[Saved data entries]

BEGIN

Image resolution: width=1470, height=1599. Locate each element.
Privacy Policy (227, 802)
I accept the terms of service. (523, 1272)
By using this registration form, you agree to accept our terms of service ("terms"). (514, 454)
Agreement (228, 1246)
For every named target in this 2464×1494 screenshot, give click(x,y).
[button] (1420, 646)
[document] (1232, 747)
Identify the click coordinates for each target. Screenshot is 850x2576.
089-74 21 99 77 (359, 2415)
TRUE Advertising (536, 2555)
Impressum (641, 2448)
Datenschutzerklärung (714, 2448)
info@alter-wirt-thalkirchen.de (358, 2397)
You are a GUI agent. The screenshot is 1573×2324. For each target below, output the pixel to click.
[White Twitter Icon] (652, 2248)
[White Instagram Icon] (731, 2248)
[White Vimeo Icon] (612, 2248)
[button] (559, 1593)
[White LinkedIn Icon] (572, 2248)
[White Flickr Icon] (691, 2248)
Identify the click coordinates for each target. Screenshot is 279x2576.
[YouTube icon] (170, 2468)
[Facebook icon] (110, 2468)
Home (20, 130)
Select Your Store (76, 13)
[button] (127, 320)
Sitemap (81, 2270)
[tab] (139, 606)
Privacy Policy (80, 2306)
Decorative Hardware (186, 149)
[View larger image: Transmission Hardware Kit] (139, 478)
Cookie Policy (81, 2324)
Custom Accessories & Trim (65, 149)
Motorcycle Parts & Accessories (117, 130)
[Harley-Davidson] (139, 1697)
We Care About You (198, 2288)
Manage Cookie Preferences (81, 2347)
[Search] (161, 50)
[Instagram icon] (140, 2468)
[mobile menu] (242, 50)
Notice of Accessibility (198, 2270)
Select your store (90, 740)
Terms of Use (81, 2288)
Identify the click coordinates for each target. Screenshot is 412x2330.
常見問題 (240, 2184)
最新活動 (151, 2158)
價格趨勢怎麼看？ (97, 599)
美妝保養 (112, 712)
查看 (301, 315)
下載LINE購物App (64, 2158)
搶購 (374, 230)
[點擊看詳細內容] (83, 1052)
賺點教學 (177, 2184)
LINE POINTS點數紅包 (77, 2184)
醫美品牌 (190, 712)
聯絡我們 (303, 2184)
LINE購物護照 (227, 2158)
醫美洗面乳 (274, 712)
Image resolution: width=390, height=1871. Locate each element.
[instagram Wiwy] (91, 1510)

END

**Work to be completed**
Bring together every line in the entries that holds the string "width".

**Output of the exercise**
Image resolution: width=1470, height=1599. Locate each element.
Image resolution: width=390, height=1871. Locate each element.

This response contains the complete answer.